Koine takes the opposite bet. The .koi file is the model; the C# is output, not a contract you implement against. That has three consequences worth the trade:

  • The model reads like the domain. invariant amount >= 0 "a monetary amount cannot be negative" is a sentence a domain expert can check. The generated guard clause is a detail.
  • The output is yours. It’s plain, dependency-free C# you can read, review in a pull request, and commit to git. Delete Koine tomorrow and the generated code still compiles.
  • A green build proves the domain. Every emitted type is snapshot-tested and compiled-and-run through an in-memory Roslyn meta-test. When the test suite is green, the generated C# is correct.

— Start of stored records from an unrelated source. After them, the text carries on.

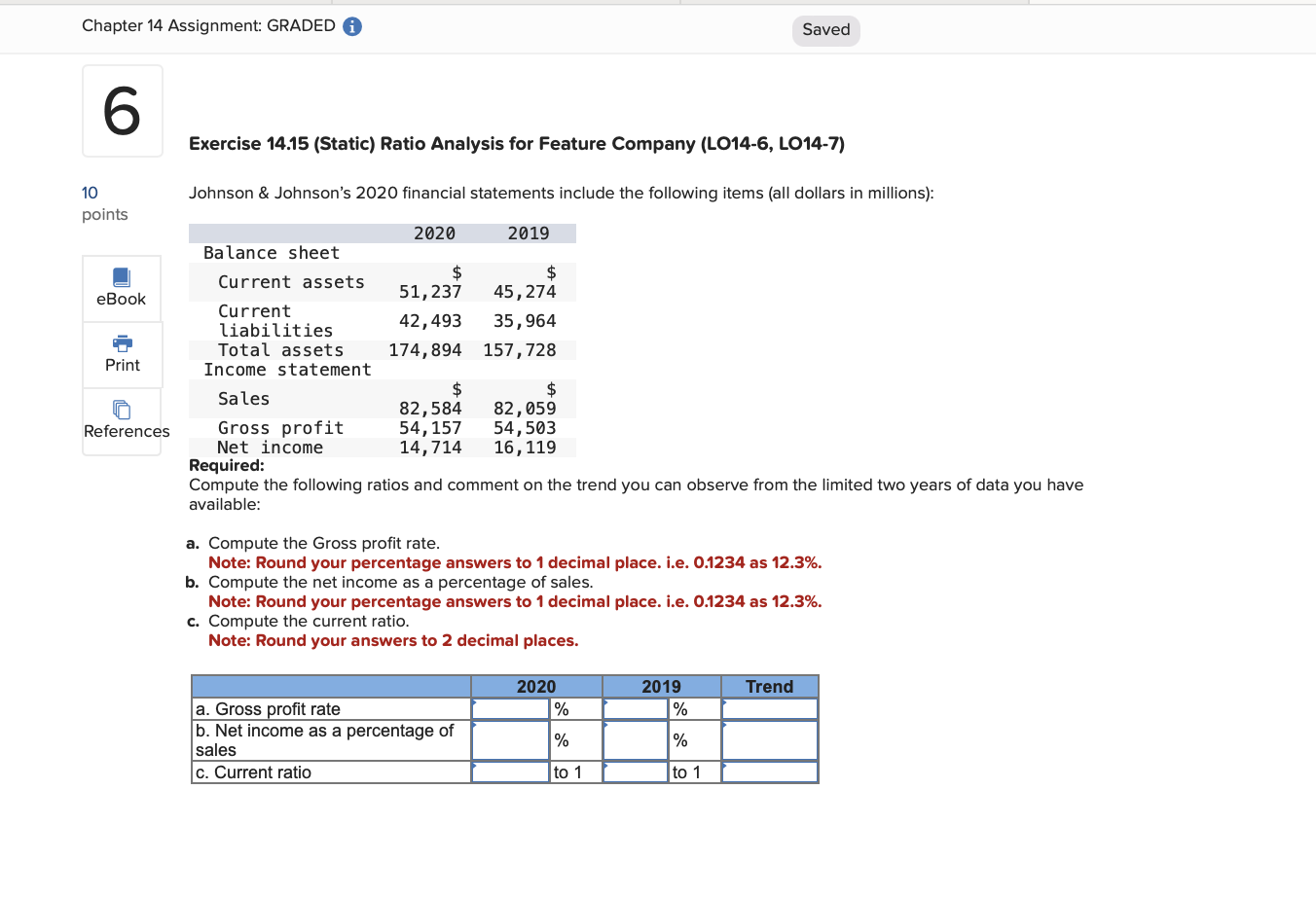This screenshot has width=1316, height=897.
Task: Select the 2020 Net income percentage input field
Action: 510,739
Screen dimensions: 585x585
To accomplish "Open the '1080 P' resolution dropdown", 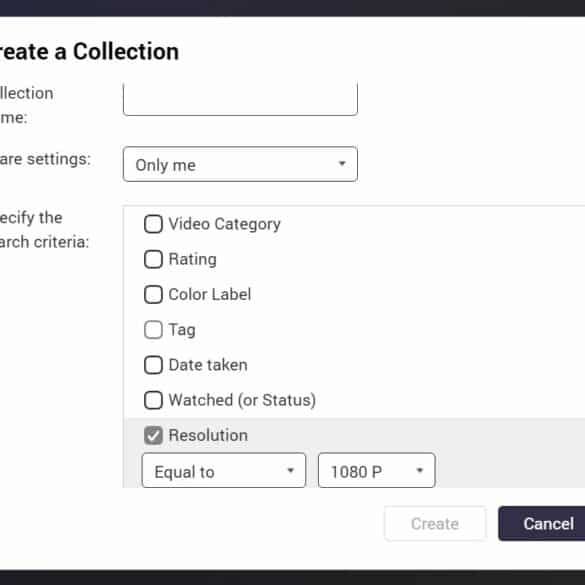I will [x=376, y=470].
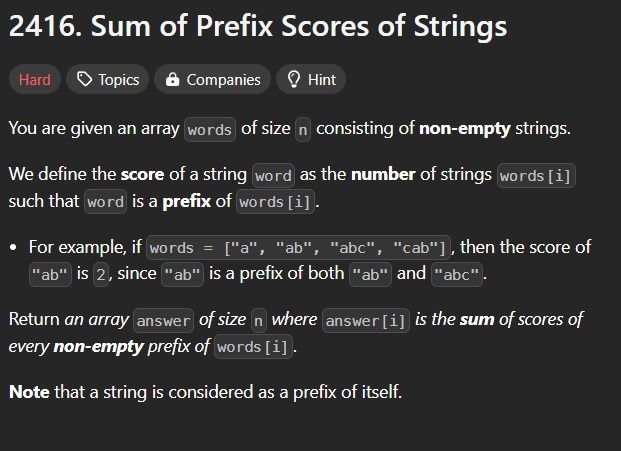Screen dimensions: 621x451
Task: Click the 'answer[i]' code token
Action: [x=366, y=320]
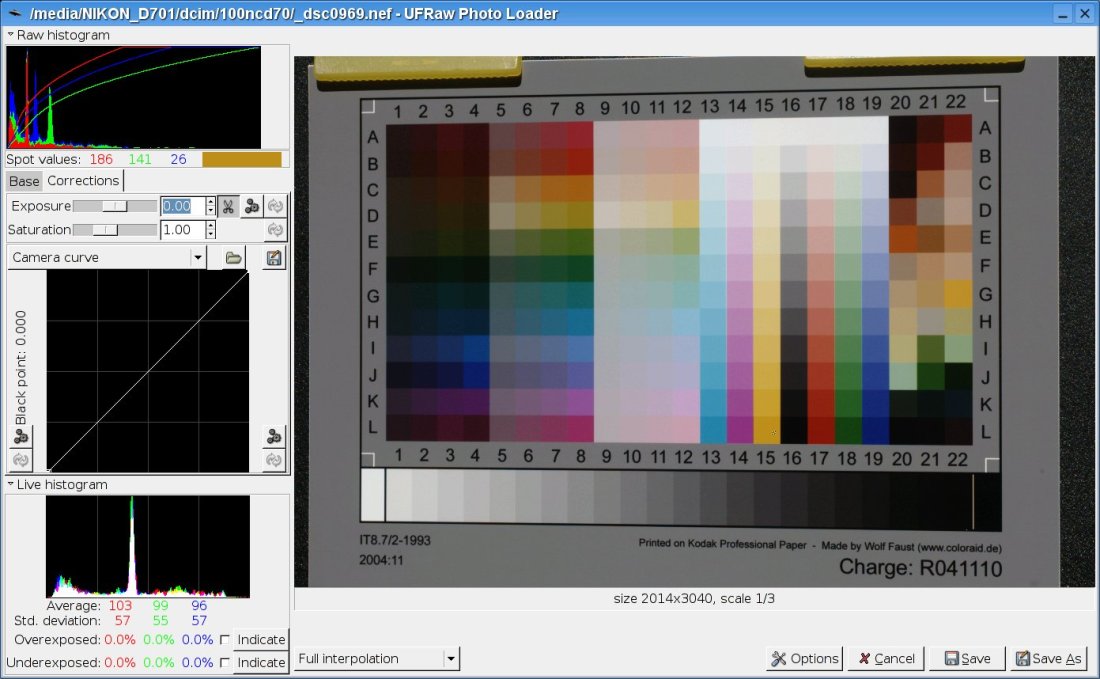Reset exposure with the reset icon
Viewport: 1100px width, 679px height.
(x=275, y=206)
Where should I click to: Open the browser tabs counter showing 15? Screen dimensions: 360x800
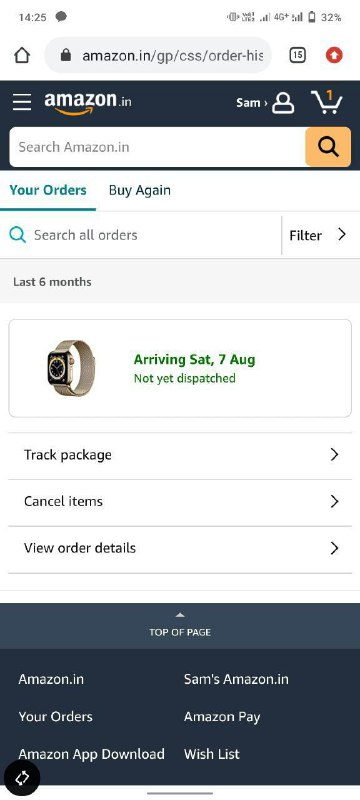click(x=297, y=55)
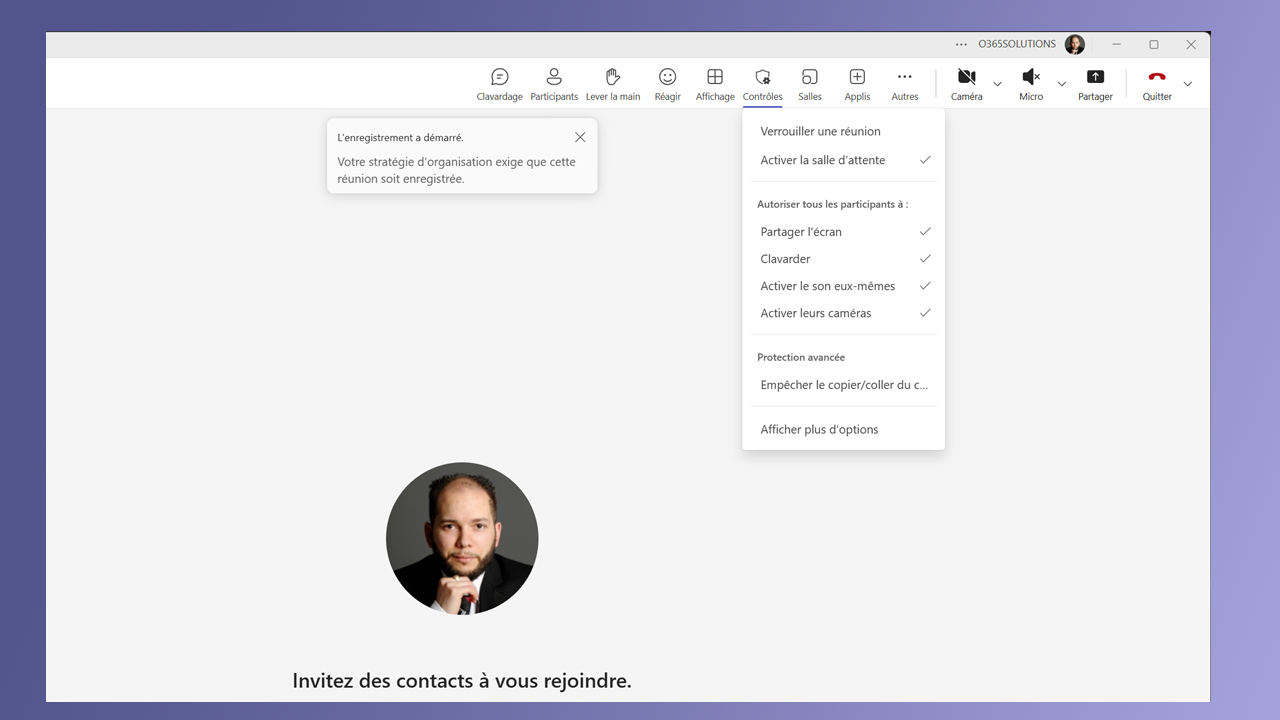The height and width of the screenshot is (720, 1280).
Task: Raise hand with Lever la main
Action: [613, 84]
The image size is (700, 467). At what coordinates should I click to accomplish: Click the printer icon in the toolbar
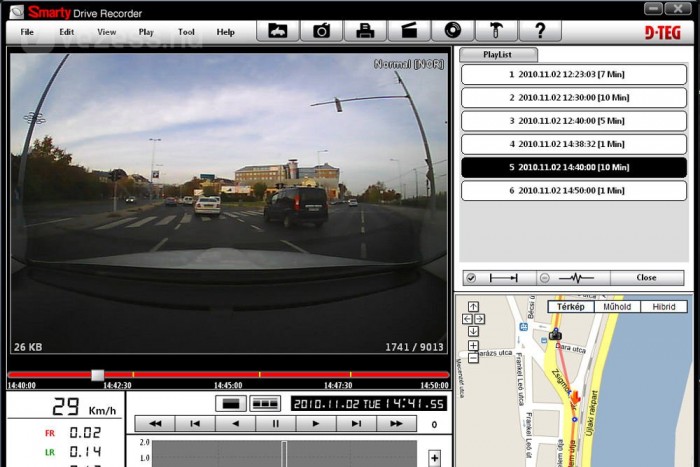click(x=365, y=31)
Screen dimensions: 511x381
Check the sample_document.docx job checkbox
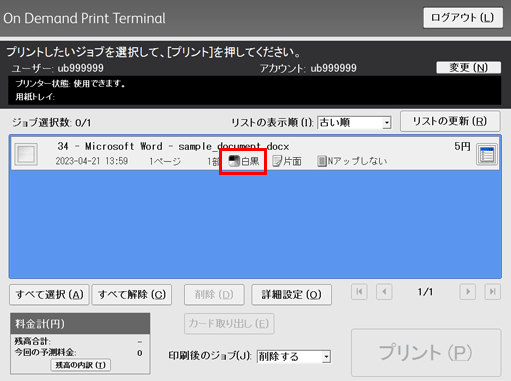26,154
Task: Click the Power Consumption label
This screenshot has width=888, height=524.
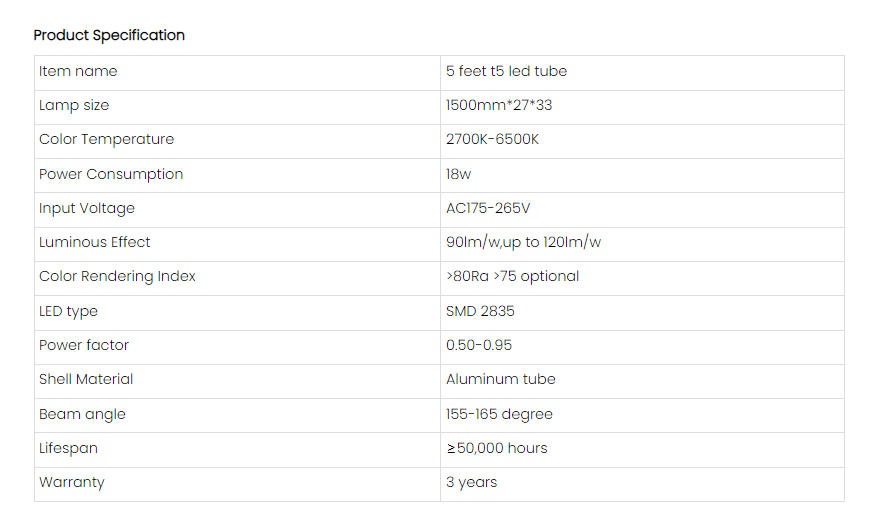Action: (x=111, y=174)
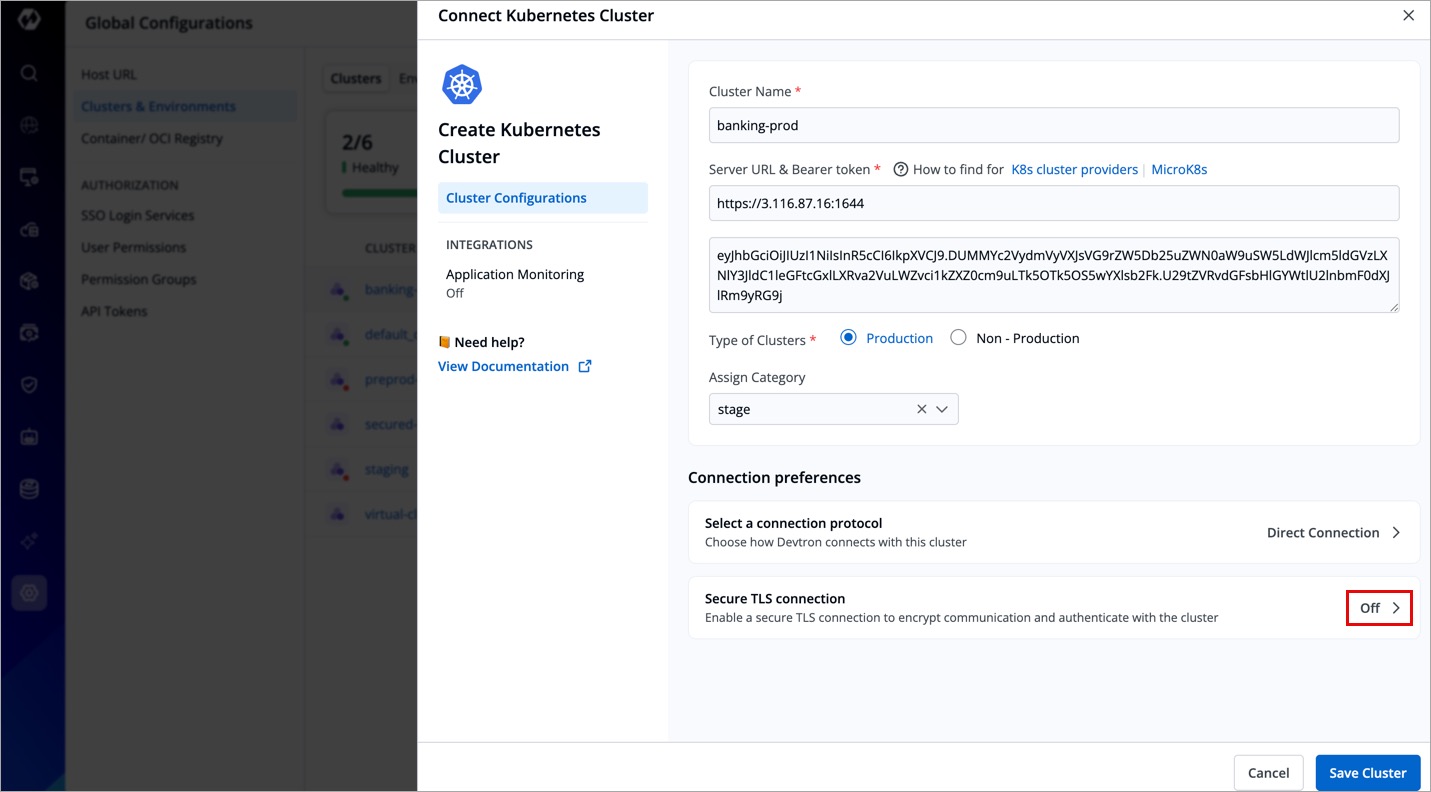Click the Cluster Name input field
The image size is (1431, 792).
tap(1053, 126)
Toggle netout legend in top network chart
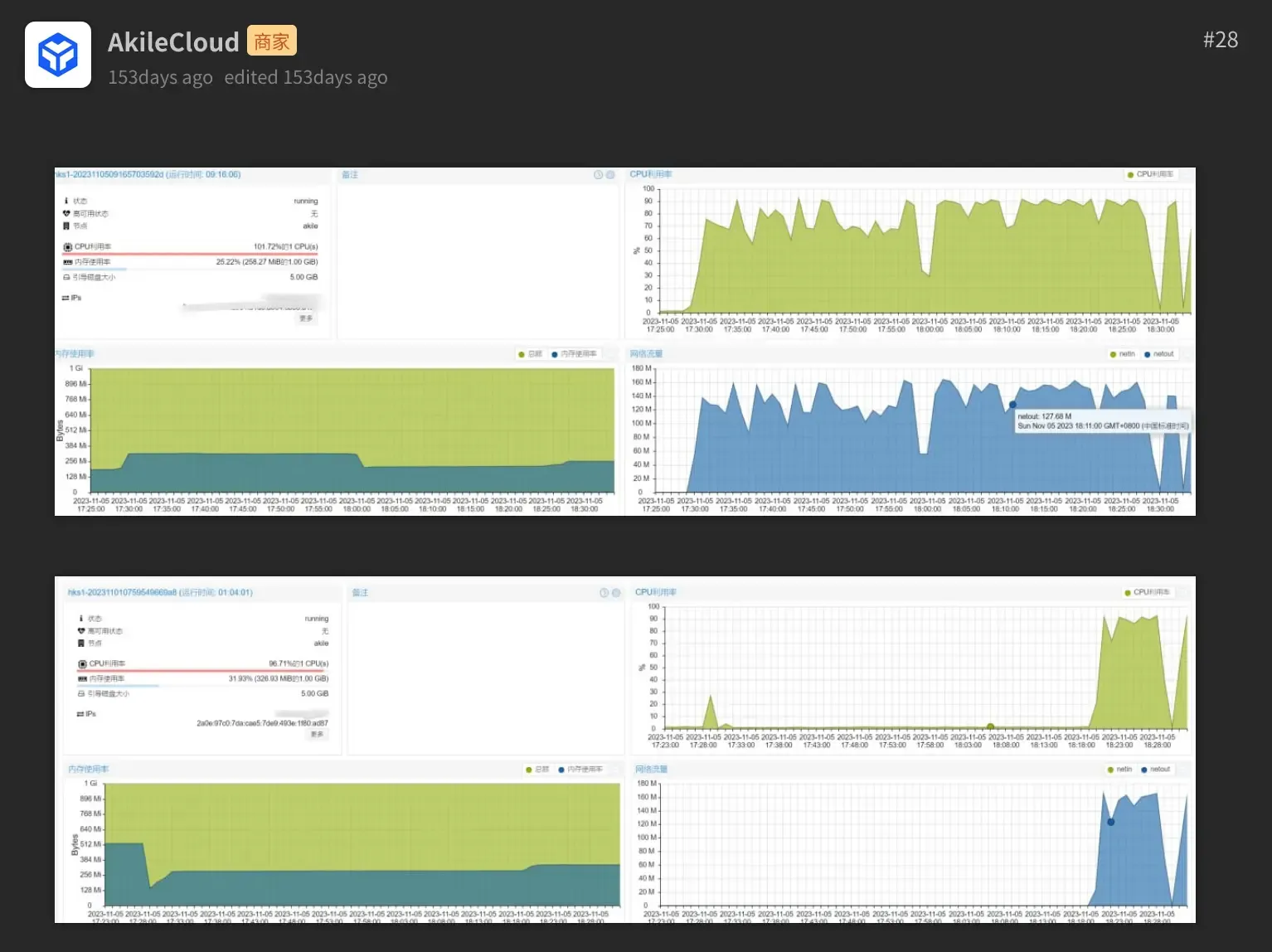Image resolution: width=1272 pixels, height=952 pixels. point(1159,354)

Koine is strictly layered, and the parser and semantic model are kept target-agnostic on purpose:

.koi source
→ ANTLR lexer/parser
→ semantic model (no C# concepts live here)
→ semantic validator (diagnostics with line/column)
→ emitter (C#, TypeScript, Python, PHP)
→ idiomatic source files

Because no C# concept leaks into the semantic model, adding a second target is “write another emitter,” not “rewrite the compiler.” C# ships today, alongside TypeScript, Python, and PHP emitters, with Rust on the roadmap.

The whole compiler runs in your browser as a WebAssembly module. Open the Koine Studio, edit the model, and watch it recompile to C# the moment you stop typing — no install, no server.

When you’re ready to go deeper, What is Koine? walks through the pipeline, and your first model gets you to generated code in a few minutes. Welcome to Κοινή — the common tongue of your domain.